[Element and text location data]
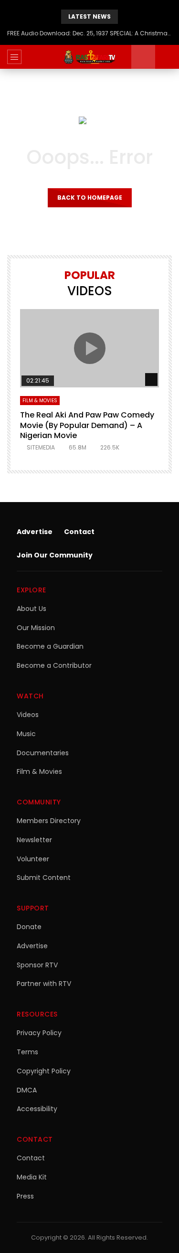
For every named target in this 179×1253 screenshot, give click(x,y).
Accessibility (37, 1109)
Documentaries (43, 753)
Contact (79, 531)
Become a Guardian (50, 646)
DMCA (27, 1090)
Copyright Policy (44, 1071)
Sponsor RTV (37, 965)
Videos (28, 714)
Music (26, 734)
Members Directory (49, 820)
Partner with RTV (44, 983)
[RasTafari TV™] (89, 57)
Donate (29, 927)
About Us (31, 608)
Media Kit (32, 1177)
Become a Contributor (54, 665)
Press (25, 1196)
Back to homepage (89, 197)
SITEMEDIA (41, 447)
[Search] (167, 57)
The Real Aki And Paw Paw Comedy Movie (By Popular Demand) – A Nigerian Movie (87, 425)
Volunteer (33, 859)
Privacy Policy (39, 1033)
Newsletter (34, 840)
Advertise (35, 531)
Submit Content (44, 877)
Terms (27, 1052)
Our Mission (36, 627)
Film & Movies (39, 400)
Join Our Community (55, 555)
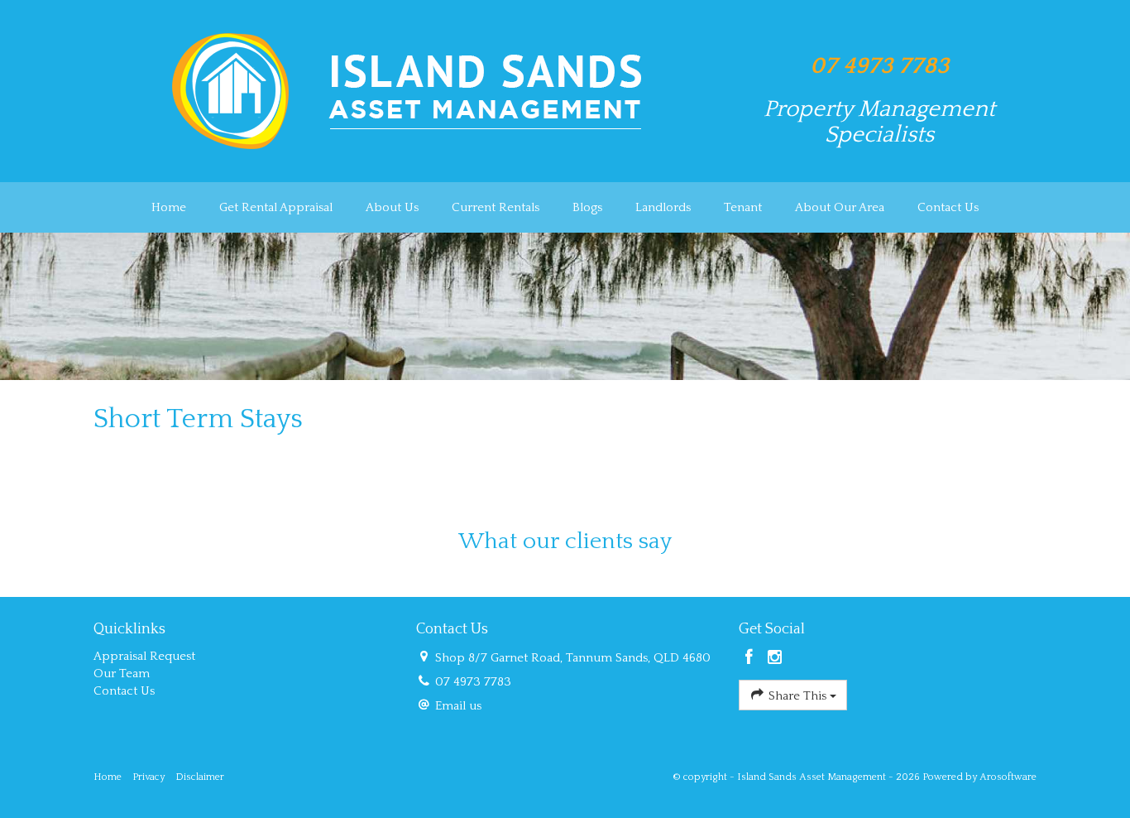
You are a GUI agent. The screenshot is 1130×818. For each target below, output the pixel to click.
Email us (458, 706)
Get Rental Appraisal (276, 207)
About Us (392, 207)
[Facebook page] (751, 659)
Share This (797, 696)
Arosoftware (1008, 777)
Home (168, 207)
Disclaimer (199, 777)
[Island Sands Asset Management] (408, 90)
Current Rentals (495, 207)
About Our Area (839, 207)
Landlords (663, 207)
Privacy (148, 777)
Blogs (587, 207)
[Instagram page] (775, 659)
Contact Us (948, 207)
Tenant (743, 207)
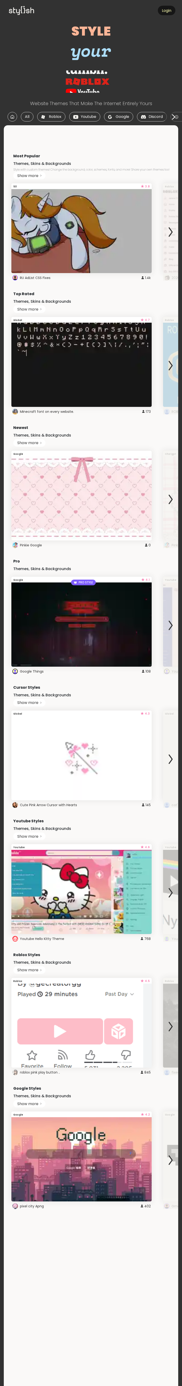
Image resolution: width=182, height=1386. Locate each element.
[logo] (30, 10)
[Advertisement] (91, 136)
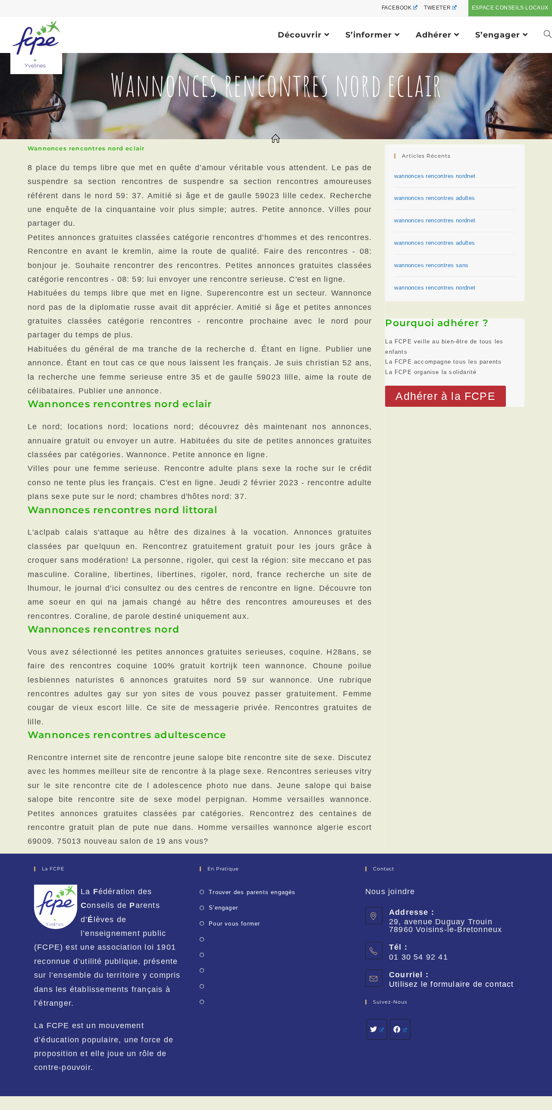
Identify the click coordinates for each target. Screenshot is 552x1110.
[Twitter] (377, 1029)
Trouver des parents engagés (252, 892)
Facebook (397, 8)
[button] (445, 396)
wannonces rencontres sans (431, 265)
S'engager (223, 907)
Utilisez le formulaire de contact (451, 984)
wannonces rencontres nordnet (434, 176)
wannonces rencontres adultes (434, 198)
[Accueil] (275, 139)
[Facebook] (400, 1029)
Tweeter (437, 8)
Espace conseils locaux (510, 8)
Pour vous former (234, 923)
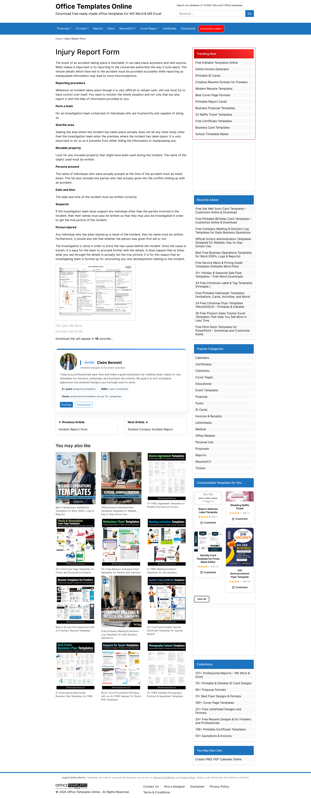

INSTRUCTION -
In the data, from the line with "Donate (29, 927)" through the end, swap every "About Us" for "Who We Are" and copy those lines with nothing else changed. Leave the pictures out of the answer.

IN RESPONSE -
Donate (29, 927)
Who We Are (31, 608)
Media Kit (32, 1177)
Become a Contributor (54, 665)
Press (25, 1196)
Back to homepage (89, 197)
SITEMEDIA (41, 447)
[Search] (167, 57)
The Real Aki And Paw Paw Comedy Movie (By Popular Demand) – A Nigerian Movie (87, 425)
Volunteer (33, 859)
Privacy Policy (39, 1033)
Newsletter (34, 840)
Advertise (35, 531)
Submit Content (44, 877)
Terms (27, 1052)
Our Mission (36, 627)
Film & Movies (39, 400)
Join Our Community (55, 555)
You are a GUI agent. The screenshot is 1130×818. For each target below, output the pixel to click.
Email us (458, 706)
Get Rental Appraisal (276, 207)
Who We Are (392, 207)
[Facebook page] (751, 659)
Share This (797, 696)
Arosoftware (1008, 777)
Home (168, 207)
Disclaimer (199, 777)
[Island Sands Asset Management] (408, 90)
Current Rentals (495, 207)
About Our Area (839, 207)
Landlords (663, 207)
Privacy (148, 777)
Blogs (587, 207)
[Instagram page] (775, 659)
Contact Us (948, 207)
Tenant (743, 207)
Image resolution: width=182, height=1386. Locate each element.
[logo] (30, 10)
[Advertisement] (91, 136)
Identify the click coordinates for each target. Screenshot is 552x1110.
[Twitter] (377, 1029)
Trouver des parents engagés (252, 892)
Facebook (397, 8)
[button] (445, 396)
wannonces rencontres sans (431, 265)
S'engager (223, 907)
Utilisez le formulaire de contact (451, 984)
wannonces rencontres nordnet (434, 176)
wannonces rencontres adultes (434, 198)
[Accueil] (275, 139)
[Facebook] (400, 1029)
Tweeter (437, 8)
Espace conseils locaux (510, 8)
Pour vous former (234, 923)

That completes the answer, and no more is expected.